INPUT MATERIAL: Begin

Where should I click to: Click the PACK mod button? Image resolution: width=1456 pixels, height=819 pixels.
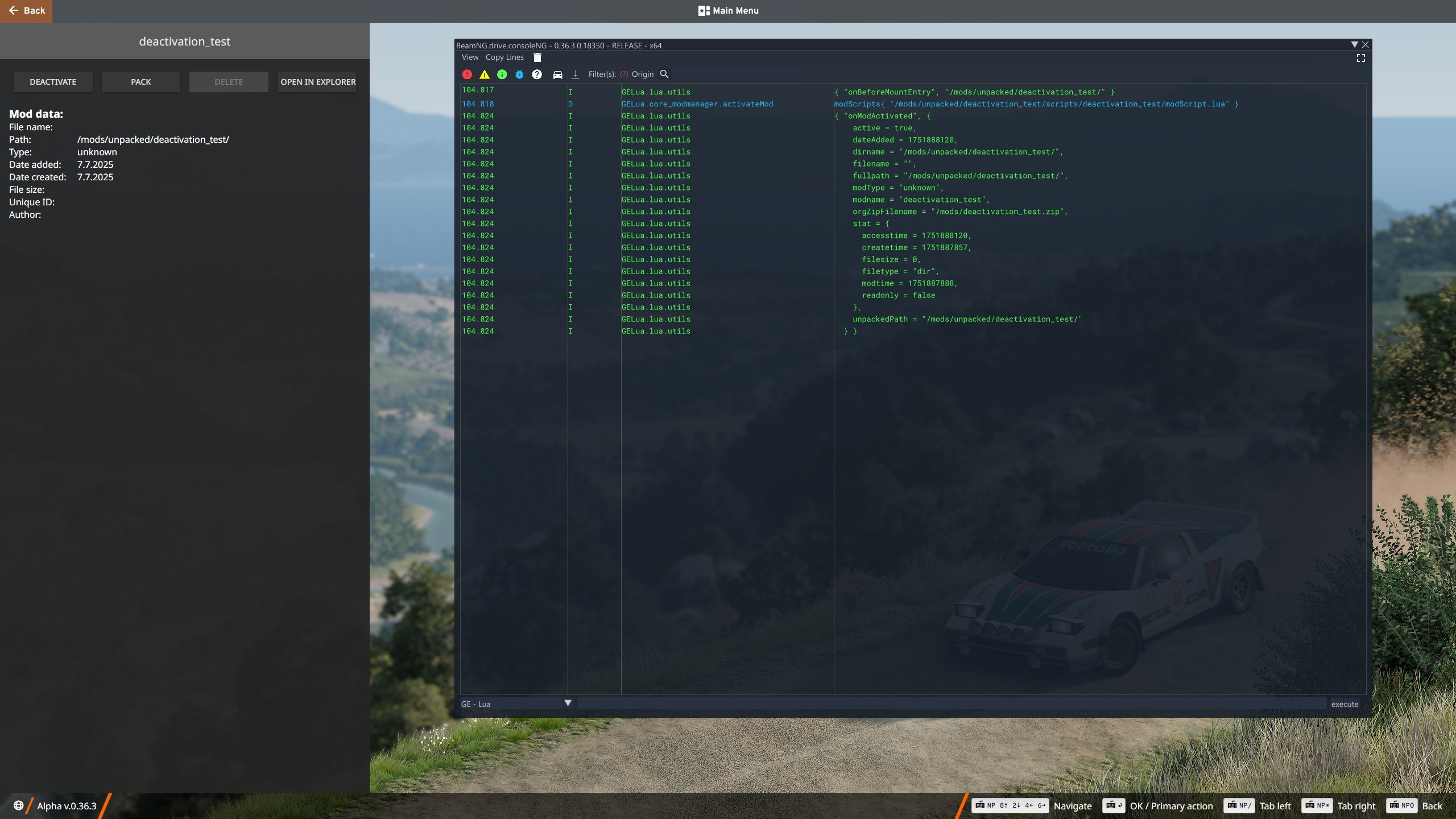140,82
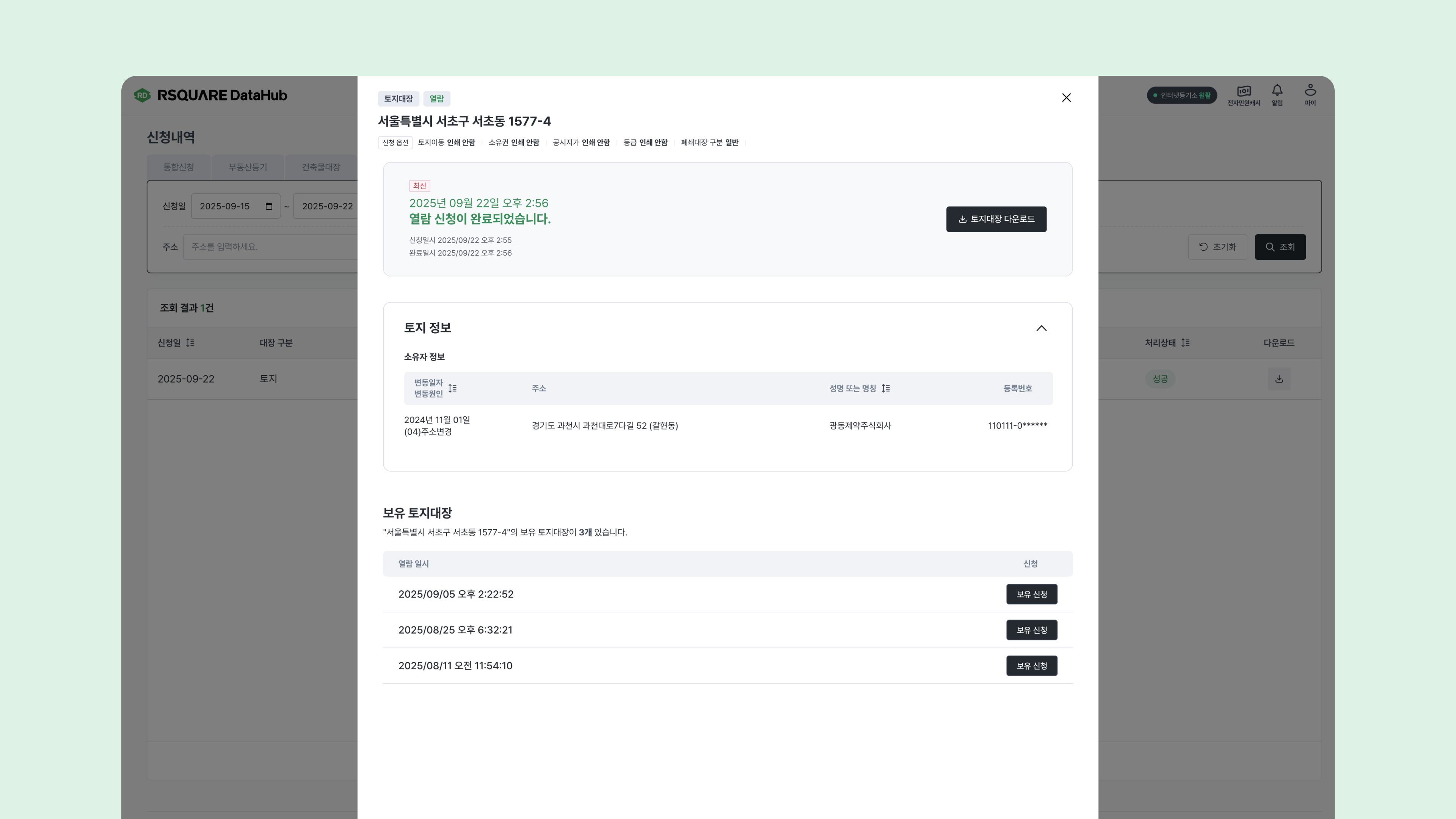Image resolution: width=1456 pixels, height=819 pixels.
Task: Download the row's file via download icon
Action: pyautogui.click(x=1279, y=379)
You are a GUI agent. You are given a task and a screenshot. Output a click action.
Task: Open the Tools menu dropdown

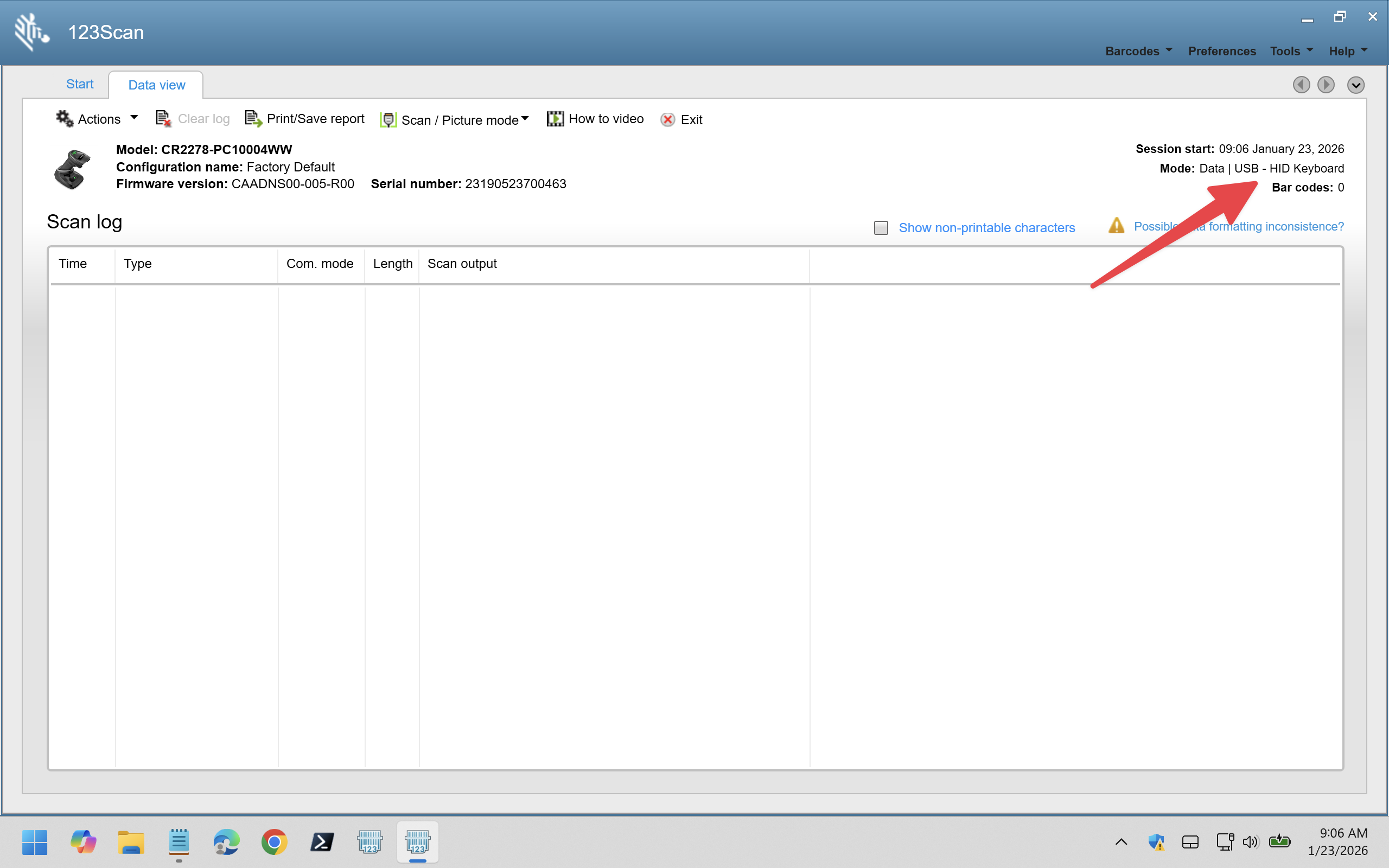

INPUT MATERIAL: End

▸ **WHAT IS REQUIRED**
What you give back should match the entries above exactly, except that pictures are dropped.

▸ **ANSWER BOX**
Where should I click to: Click the PACK mod button? Image resolution: width=1456 pixels, height=819 pixels.
140,82
Image resolution: width=1456 pixels, height=819 pixels.
Task: Download the row's file via download icon
Action: pyautogui.click(x=1279, y=379)
You are a GUI agent. You are given a task and a screenshot. Output a click action.
Task: Open the Tools menu dropdown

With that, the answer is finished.